Common Mistakes to Avoid

  1. Making a quick decision: Many people name their PoAs without thinking about their choice’s financial capability, much less their ability to get along with other family members.
  2. Assuming family is always the best choice: It’s far more important to choose someone who truly has your client’s best interests at heart.
  3. Waiting too long: If there’s already a question of diminishing capacity, it’s likely too late to make a power of attorney ironclad.
  4. Not reviewing it: Changing life circumstances and new provincial legislation can make an old PoA invalid.

Plan for Incapacity

Your estate plan doesn’t end with an up-to-date will.
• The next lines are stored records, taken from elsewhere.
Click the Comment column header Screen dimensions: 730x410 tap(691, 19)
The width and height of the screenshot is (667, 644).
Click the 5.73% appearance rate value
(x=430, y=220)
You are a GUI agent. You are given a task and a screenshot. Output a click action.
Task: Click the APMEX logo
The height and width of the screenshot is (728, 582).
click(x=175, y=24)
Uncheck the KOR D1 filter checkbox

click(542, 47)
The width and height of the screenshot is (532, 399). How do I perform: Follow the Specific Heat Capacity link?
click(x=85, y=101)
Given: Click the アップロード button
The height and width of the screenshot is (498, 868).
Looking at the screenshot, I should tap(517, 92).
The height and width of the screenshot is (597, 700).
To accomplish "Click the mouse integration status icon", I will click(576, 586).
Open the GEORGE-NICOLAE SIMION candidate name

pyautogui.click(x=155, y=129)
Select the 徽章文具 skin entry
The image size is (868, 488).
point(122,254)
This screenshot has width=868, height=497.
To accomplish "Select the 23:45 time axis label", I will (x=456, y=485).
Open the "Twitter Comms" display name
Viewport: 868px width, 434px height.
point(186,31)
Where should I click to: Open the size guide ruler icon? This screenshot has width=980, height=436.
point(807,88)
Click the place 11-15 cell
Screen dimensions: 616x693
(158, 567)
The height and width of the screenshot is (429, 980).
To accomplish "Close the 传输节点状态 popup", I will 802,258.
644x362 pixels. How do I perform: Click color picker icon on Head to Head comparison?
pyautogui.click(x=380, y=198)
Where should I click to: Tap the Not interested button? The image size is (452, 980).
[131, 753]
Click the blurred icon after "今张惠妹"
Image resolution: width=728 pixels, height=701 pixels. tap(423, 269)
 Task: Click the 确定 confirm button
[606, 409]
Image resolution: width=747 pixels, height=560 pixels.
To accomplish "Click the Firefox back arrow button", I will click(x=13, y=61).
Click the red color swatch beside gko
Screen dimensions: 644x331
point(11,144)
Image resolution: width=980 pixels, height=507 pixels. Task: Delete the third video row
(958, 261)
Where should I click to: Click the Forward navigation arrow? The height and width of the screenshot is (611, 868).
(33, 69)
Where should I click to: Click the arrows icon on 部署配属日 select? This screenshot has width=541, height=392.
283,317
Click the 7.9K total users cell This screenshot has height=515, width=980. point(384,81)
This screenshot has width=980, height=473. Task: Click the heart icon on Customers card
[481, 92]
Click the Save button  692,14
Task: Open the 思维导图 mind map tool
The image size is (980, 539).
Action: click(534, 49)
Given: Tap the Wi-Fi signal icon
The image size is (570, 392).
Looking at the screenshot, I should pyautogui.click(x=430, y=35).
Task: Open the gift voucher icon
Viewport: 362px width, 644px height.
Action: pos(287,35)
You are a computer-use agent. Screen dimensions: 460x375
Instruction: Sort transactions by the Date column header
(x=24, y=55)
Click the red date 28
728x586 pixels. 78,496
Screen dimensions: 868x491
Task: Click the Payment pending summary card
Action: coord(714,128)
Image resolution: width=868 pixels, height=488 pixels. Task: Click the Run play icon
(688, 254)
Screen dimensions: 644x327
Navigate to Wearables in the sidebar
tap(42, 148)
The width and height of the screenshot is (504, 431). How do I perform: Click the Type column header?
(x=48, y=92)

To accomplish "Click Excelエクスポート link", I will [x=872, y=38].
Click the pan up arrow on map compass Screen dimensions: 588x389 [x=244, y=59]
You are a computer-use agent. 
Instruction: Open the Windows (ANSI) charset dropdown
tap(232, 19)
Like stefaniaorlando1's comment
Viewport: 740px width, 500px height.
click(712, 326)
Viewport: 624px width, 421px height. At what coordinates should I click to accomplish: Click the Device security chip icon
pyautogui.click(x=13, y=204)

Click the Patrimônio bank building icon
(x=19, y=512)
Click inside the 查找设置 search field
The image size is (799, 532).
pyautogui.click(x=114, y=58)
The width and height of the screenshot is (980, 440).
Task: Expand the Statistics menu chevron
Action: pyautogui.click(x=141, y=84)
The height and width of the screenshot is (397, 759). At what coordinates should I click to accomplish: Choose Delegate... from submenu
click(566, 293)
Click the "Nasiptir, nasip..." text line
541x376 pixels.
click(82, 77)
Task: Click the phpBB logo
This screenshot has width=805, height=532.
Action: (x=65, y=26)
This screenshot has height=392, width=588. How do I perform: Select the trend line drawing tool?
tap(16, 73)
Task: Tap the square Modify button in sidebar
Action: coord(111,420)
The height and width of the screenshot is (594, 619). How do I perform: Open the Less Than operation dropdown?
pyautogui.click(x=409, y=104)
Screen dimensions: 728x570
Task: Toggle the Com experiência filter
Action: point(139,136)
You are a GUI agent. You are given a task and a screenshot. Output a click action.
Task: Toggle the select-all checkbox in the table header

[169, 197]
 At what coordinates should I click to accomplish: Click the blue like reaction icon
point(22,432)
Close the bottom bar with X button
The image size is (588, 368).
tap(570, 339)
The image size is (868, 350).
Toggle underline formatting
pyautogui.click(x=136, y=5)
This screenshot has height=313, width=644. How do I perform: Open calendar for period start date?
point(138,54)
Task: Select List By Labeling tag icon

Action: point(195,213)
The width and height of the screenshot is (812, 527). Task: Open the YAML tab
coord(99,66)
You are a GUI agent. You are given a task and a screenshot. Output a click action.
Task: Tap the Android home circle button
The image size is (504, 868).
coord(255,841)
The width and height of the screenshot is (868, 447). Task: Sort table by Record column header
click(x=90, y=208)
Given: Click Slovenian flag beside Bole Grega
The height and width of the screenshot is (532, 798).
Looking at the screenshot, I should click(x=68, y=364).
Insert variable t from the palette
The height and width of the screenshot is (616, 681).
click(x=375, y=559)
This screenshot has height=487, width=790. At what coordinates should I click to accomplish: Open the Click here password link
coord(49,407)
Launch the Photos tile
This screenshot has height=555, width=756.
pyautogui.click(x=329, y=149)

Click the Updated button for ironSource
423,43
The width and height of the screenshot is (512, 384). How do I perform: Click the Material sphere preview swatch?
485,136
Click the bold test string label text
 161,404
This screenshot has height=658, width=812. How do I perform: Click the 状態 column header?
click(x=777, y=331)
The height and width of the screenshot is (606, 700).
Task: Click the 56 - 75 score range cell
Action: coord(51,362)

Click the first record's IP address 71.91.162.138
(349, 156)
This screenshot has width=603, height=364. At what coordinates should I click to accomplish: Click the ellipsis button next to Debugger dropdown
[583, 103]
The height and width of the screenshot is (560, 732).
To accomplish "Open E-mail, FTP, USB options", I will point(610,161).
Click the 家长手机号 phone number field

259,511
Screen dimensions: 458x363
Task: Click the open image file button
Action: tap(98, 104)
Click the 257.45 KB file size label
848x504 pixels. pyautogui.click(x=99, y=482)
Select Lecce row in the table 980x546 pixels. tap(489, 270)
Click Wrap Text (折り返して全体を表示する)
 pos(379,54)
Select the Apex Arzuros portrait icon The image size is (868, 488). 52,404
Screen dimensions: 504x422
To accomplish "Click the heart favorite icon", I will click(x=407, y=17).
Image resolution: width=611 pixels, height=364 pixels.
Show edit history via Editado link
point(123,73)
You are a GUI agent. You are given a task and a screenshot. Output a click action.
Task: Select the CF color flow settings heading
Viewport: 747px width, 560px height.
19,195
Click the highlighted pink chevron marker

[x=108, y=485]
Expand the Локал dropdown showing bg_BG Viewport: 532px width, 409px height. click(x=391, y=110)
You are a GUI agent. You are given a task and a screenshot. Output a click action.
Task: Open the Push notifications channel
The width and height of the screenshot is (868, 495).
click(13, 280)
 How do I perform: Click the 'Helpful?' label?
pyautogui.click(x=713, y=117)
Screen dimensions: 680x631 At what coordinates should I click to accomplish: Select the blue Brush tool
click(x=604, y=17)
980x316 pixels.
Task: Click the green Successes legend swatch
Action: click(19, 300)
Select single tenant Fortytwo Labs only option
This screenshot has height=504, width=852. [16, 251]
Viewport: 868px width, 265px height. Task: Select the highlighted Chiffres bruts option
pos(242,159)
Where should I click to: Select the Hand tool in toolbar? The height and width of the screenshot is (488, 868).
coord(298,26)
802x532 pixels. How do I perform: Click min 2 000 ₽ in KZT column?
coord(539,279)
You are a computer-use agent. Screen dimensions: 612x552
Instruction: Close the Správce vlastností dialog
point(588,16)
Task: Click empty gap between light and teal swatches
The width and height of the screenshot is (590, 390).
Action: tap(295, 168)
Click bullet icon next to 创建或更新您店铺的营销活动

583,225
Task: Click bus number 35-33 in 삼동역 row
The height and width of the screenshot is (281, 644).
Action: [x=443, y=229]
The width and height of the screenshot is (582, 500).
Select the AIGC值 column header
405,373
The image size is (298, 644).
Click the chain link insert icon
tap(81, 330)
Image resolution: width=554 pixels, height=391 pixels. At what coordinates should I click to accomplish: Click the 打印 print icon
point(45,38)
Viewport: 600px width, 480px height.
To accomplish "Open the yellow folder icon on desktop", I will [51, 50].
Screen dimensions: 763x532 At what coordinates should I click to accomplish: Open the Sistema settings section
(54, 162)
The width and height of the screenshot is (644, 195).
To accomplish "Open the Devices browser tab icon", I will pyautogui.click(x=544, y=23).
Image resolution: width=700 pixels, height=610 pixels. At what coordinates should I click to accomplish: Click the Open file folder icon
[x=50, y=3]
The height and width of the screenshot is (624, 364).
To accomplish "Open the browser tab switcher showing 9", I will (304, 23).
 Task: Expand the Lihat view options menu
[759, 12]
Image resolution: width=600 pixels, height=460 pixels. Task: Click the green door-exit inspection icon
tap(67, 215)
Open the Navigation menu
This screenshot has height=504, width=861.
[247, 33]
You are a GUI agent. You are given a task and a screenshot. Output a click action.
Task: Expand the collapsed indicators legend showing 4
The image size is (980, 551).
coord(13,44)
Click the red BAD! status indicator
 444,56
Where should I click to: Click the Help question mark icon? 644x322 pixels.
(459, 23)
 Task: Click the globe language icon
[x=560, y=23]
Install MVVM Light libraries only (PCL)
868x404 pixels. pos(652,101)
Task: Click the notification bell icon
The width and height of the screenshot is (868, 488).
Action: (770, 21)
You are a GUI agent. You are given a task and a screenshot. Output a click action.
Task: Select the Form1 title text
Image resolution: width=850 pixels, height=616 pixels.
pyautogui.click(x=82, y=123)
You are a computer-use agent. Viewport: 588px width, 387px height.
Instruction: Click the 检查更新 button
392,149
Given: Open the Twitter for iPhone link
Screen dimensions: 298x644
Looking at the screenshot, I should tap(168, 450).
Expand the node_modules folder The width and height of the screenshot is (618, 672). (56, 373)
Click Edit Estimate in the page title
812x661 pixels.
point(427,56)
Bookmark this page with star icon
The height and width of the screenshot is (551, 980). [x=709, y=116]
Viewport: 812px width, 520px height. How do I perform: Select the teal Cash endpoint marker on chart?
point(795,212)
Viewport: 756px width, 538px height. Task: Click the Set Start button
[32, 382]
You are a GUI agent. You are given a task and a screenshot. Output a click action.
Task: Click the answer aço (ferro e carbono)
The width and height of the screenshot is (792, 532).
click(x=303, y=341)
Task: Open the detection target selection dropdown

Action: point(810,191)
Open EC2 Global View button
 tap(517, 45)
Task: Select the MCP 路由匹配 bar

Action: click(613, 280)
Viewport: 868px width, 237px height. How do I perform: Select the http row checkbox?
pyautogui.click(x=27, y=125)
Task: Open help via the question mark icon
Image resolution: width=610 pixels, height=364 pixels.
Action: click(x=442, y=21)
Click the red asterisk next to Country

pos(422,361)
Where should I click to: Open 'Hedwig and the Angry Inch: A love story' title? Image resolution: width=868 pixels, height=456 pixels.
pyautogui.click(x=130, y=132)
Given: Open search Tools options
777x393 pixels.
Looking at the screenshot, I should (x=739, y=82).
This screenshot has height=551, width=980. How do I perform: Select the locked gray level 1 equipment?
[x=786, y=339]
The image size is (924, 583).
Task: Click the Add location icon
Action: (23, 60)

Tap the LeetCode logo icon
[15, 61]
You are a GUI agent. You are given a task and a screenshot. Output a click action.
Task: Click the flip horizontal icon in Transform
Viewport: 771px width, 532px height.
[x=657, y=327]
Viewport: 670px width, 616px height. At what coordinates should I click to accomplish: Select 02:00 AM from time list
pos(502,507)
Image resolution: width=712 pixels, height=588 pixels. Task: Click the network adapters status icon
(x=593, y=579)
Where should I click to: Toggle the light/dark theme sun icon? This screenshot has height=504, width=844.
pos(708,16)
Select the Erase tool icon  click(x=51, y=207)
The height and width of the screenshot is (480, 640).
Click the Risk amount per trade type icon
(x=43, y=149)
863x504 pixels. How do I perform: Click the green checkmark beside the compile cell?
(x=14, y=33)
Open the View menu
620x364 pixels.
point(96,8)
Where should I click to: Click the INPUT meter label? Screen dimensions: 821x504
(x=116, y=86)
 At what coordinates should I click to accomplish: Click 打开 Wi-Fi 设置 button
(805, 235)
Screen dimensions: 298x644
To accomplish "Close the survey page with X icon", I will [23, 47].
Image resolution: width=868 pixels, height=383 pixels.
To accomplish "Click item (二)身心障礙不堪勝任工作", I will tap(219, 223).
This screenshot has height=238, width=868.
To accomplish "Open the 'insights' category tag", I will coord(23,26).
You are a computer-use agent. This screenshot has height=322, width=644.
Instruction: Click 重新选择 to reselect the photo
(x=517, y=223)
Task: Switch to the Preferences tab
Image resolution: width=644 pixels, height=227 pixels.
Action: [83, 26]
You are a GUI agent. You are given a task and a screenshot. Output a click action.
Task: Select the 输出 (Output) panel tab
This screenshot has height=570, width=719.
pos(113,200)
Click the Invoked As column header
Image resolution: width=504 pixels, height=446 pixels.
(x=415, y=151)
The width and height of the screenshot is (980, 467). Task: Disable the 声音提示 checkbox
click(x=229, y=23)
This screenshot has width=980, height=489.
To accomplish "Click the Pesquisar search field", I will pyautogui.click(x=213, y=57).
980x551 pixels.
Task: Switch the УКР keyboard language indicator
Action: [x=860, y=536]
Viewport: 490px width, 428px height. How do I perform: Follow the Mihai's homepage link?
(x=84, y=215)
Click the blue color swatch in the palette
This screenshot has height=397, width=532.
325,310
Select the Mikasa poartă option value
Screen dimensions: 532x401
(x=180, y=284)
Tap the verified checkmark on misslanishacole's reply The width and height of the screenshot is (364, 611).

It should also anticipate possible future incapacity, which usually means preparing powers of attorney for both property and personal care.

Power of attorney, a legal document that gives someone else the right to act on your behalf, has two main types: one for management of property, another for personal care.

Will and estate planners generally advise preparing both types of powers of attorney. While they are often prepared at the same time as your will, they can be created at any time.

Personal care

With a power of attorney for personal care, you can authorize someone to make decisions concerning your personal care in the event that you become incapable of making them yourself.

You can give power of attorney for personal care if you’re at least 16 years old, have “the ability to understand whether the proposed attorney has a genuine concern” for your welfare, and can appreciate that the attorney may need to make decisions.

Personal care includes decisions concerning health care, nutrition, shelter, clothing, hygiene and safety.

Property

A continuing power of attorney for property authorizes someone to do anything regarding your property that you could do if capable, except make a will.

The law says you’re capable of giving a power of attorney for property if you’re at least 18 years of age, know what kind of property you have, along with its rough value, and are aware of any obligations owed to your dependants.

The term “continuing” (sometimes called “enduring”) refers to a power of attorney that may be exercised during the grantor’s subsequent incapacity to manage property. Ensure the document stipulates that you want the power of attorney to be used only if you become incapable.

What you need to know

A continuing power of attorney for property is a powerful document. Unless otherwise stated in the document, it’s effective when signed, granting considerable power.

In fact, the act explicitly requires you to acknowledge this authority can be misused. And, as part of the capacity test for granting a continuing power of attorney, you must also acknowledge the property you own may decline in value if not properly managed.

A financial institution, land titles office or other third party presented with a continuing power of attorney for property with the restriction “effective only in the event of the grantor’s incapacity” will want evidence of the incapacity.

That evidence could be hard to get. One solution is to set out terms of use in a separate document and have all original copies of the power of attorney held by a trusted third party. You could, for example, direct that document be released only if:

  • You tell the attorney you want him or her to start acting;
  • You are legally declared incapable of managing your property;
  • One or more doctors advise that you’d benefit from assistance in managing your affairs; or
  • Certain family members advise the attorney should begin acting.

No direction could be costly

If you fail to prepare power of attorney documents, it may take an application to court before someone can be appointed to make decisions for you. That can leave you scrambling when you’re in no physical shape do so. Having a will doesn’t help because an executor is only authorized to act after you die.

On top of that, court processes can be both costly and time-consuming. Depending on the circumstances, the Public Guardian and Trustee may have to get involved.

You also lose the opportunity to appoint people or companies of your choosing and aren’t able to establish parameters regarding the actions of your substitute decision makers.